---------- INFORMATION GIVEN ----------

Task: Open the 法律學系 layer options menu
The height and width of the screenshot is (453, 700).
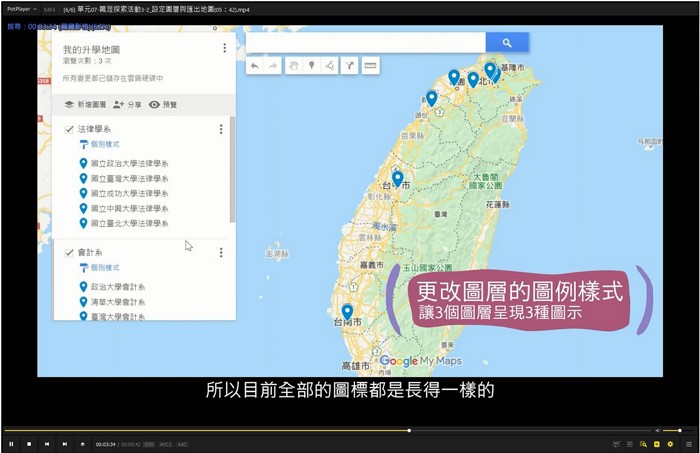Action: [x=221, y=130]
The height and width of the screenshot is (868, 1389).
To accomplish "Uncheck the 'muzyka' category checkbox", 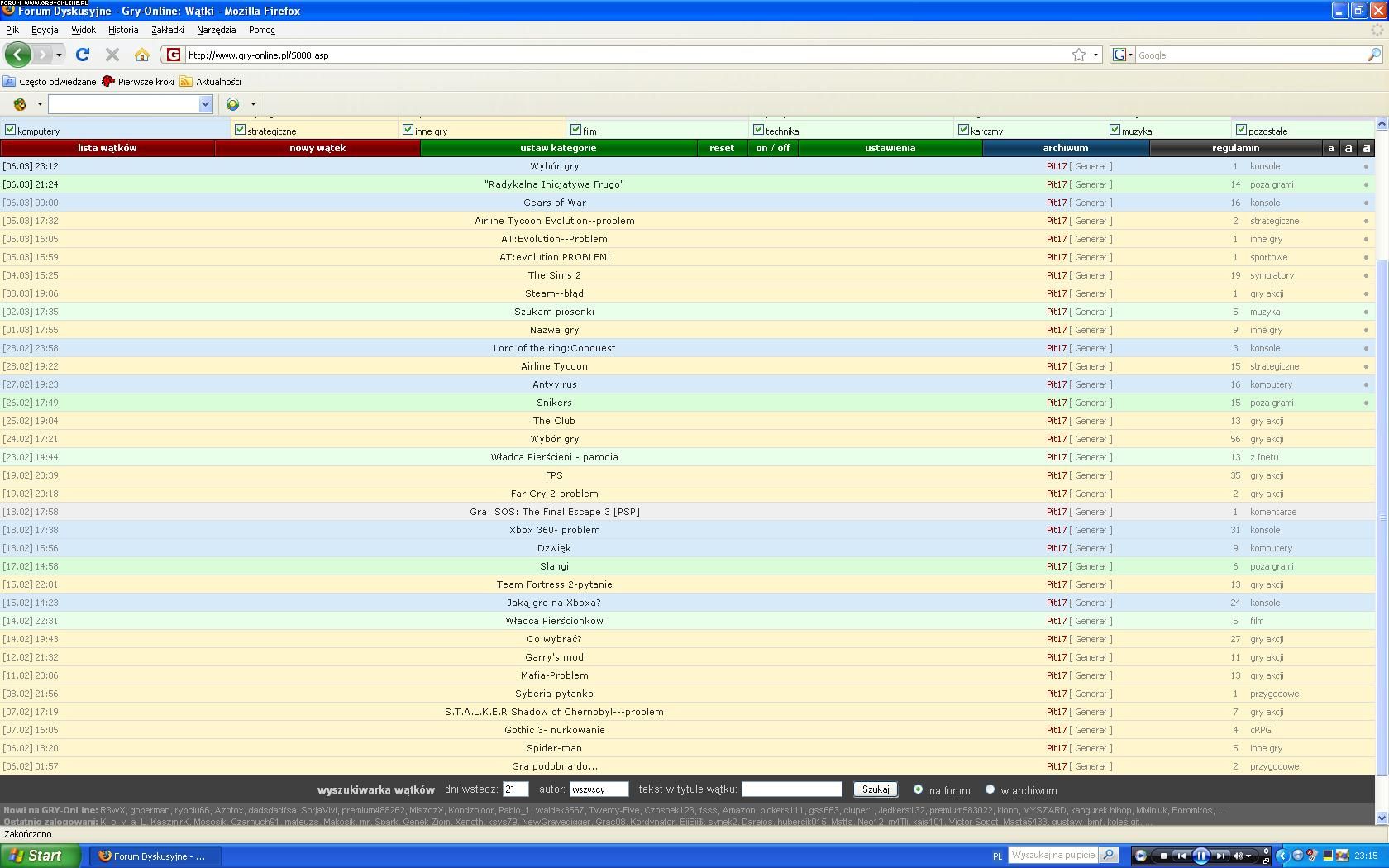I will (x=1115, y=130).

----------

**EXERCISE BRIEF:** Each line from the start of the listing above through the line with "The height and width of the screenshot is (868, 1389)." is what to output, exactly as written and without pictures.

**TASK SOLUTION:**
Task: Open the 法律學系 layer options menu
The height and width of the screenshot is (453, 700).
Action: [x=221, y=130]
The height and width of the screenshot is (868, 1389).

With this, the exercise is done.